Achary explains that these MPs cannot take any independent action under the tenth schedule, unless their party, that is the TMC, merges with another party.
“The two-thirds number does not mean anything at this stage. This number makes sense only when there is a merger between TMC and BJP. If that is not taking place, this number has no significance at all,” he told ThePrint.
Achary asserts that if there is a split in the party itself, then the faction can go to the Election Commission of India, claiming to be the real party. However, that does not amount to a merger as well.
“The merger is between two political parties, that means Mamata Banerjee has to decide that their party will merge with the BJP. MPs alone are not the party, they are only a part of the party. The party is much bigger than that, it’s an organisation. The entire party needs to merge with BJP, only then these people can join the party and say that they have done so because there is a merger,” he asserted.
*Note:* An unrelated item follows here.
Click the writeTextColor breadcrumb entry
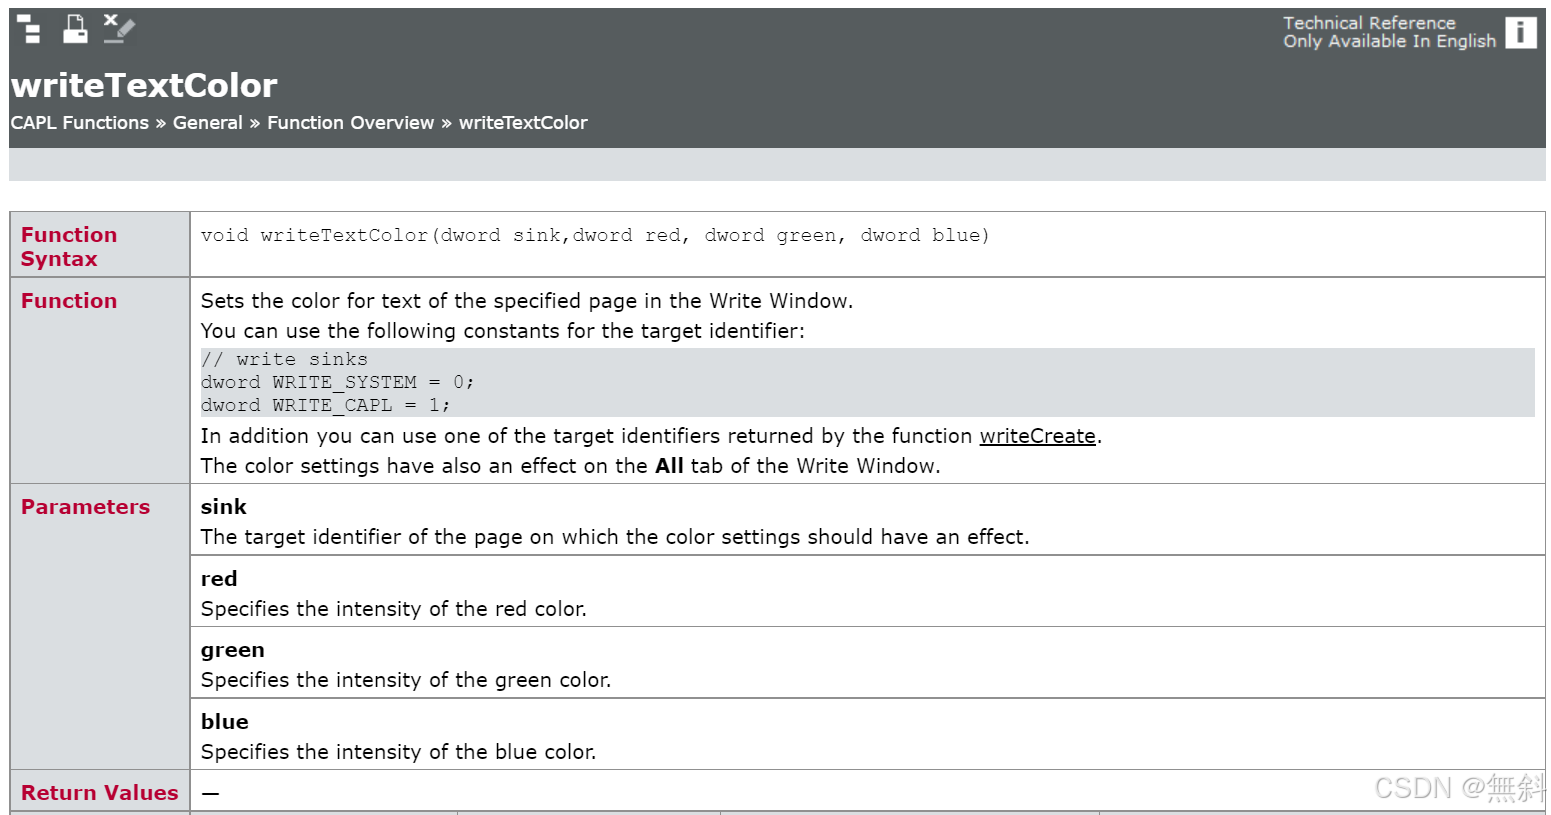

On the text of the tenth schedule, Kirpal says that there may be two interpretations as to whether for the merger, there has to be a split in the main organisational party or not.
“While one reading suggests that that is not necessary and a simple two-thirds split in the members of the Lok Sabha would be sufficient, there are certainly dicta in the Shiv Sena case which say that the rationale and the logic behind the tenth schedule is such that there must be a split in the organisational structure before there is a split in the Parliamentary party,” he says.
Kirpal says that both the views are supported by judgments, but by “sheer logic, the latter— requiring a split in the party organisation— seems more acceptable”.
“The idea of a merger, in common sense, is that the parties become one. It’s never just about individuals. If you read the text of the tenth schedule, it seems open to both interpretations, but if you go by the spirit as to why the tenth schedule was introduced, then I think it is certainly the case that you require a merger of the party per se,” he says.